La misteriosa desaparición de Pedro Kreder (79) y Juana Inés Morales (69) en la zona de Rocas Coloradas, Chubut, ha entrado en una fase crítica a veinte días del último contacto, con la confirmación oficial de que las tareas de rastrillaje se concentran en la búsqueda de personas fallecidas. En este marco, las últimas imágenes de la pareja con vida, captadas por una cámara de seguridad en la Ruta 1, a las 9:40 de la mañana del día de su desaparición, han revelado un detalle inusual que intriga a los investigadores y aviva las dos principales hipótesis del caso.
El video en cuestión muestra la camioneta de los jubilados dirigiéndose hacia Camarones, pero el detalle que llamó la atención de las fuerzas de seguridad y la Fiscalía es la imposibilidad de distinguir con claridad quién o cuántas personas ocupaban el vehículo en ese momento. A pesar de que las imágenes confirman el paso del rodado, la falta de una identificación visual nítida abre interrogantes cruciales, especialmente a la luz de un testimonio que emergió días después.

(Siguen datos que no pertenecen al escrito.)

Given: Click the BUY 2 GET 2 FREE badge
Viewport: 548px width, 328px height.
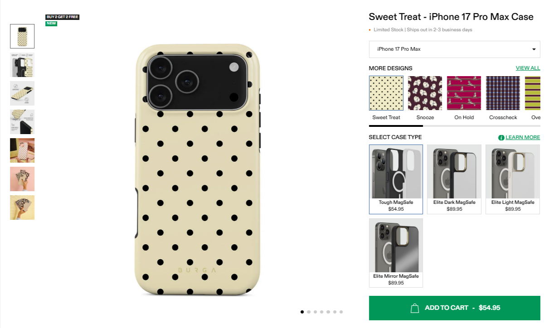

Fuentes cercanas a la investigación manejan dos líneas de trabajo principales: la primera, una desorientación que llevó a la pareja a extraviarse en el vasto y desolado Cañadón Bí, una zona conocida por la presencia de peligrosos «sumideros» que podrían haberlos atrapado. La segunda hipótesis, más sombría, es la de un homicidio en ocasión de robo, sustentada por el hecho de que la camioneta fue hallada cerrada con llave y con pertenencias valiosas, pero con la notable ausencia de los teléfonos celulares de la pareja, un indicio que no encaja con un simple extravío.
El detalle inusual del video cobra relevancia al confrontarse con un testimonio bajo reserva, difundido en medios locales, que aseguraría haber visto una camioneta con características similares saliendo del basural de la zona con dos hombres a bordo. Este relato, de confirmarse, pondría en jaque la versión de que solo viajaban la pareja de jubilados, sugiriendo una intervención de terceros o un cambio inesperado en la dinámica del viaje, alimentando la línea investigativa de un posible hecho criminal.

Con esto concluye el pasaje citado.